Mix ’n’ match
Roy Porter
- The Essential Book of Traditional Chinese Medicine. Vol. I: Theory, Vol. II by Liu Yanchi, translated by Fang Tingyu and Chen Laidi
Columbia, 305 pp, $40.00, April 1988, ISBN 0 231 06196 X - Traditional Medicine in Contemporary China by Nathan Sivin
University of Michigan Centre for Chinese Studies, 549 pp, $22.50, September 1987, ISBN 0 89264 073 1
The more people feel that modern medicine has let them down, or at least has failed to live up to its own exalted expectations, the more alluring the prospect of looking to China as an alternative source of medical theory and practice.

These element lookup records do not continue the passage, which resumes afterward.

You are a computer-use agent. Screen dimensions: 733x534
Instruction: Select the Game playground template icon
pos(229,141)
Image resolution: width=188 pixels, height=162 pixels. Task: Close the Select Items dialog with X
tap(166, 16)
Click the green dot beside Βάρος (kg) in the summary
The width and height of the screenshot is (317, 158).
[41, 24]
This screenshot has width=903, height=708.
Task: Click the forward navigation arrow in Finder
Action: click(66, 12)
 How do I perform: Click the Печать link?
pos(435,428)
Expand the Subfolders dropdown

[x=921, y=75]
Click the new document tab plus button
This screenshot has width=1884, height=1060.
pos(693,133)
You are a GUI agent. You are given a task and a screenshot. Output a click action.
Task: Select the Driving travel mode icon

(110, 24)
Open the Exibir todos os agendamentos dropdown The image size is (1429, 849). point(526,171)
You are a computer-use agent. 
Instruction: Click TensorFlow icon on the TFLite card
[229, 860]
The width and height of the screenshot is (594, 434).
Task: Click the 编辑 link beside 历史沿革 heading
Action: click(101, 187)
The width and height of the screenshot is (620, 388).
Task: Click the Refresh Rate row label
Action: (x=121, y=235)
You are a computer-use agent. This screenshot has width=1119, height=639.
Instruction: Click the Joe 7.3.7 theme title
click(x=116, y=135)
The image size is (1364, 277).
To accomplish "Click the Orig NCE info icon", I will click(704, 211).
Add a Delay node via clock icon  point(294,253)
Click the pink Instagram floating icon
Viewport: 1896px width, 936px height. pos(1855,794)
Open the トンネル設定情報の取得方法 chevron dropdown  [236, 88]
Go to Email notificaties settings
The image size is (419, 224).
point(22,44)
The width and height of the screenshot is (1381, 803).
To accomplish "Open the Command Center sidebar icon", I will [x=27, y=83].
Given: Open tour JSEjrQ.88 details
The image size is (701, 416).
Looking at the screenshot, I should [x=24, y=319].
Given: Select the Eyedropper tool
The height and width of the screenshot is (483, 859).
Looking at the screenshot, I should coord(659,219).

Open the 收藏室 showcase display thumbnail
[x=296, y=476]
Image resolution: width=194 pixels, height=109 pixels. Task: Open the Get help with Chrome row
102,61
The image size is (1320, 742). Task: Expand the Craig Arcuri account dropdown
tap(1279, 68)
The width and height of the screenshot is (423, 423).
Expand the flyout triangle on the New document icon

After all, China offers one of the very few medical traditions which continue to hold their own in the face of the hegemony of the Western medical model. Its attractions to anyone with a mind for alternative medicine are many and powerful. It is holistic through and through, and oriented upon health no less than disease. The whole body is more than the sum of its chemistry or mechanics, and so sickness is not to be understood in terms of the pathology of isolated organs considered as cogs in a machine, but rather as the disfunction of a normally harmonious, complete living entity. Hence healing requires the care of body and mind, indeed a grasp of the sway of emotion and of the dynamic interplay of the whole person with the wider sociophysical environment.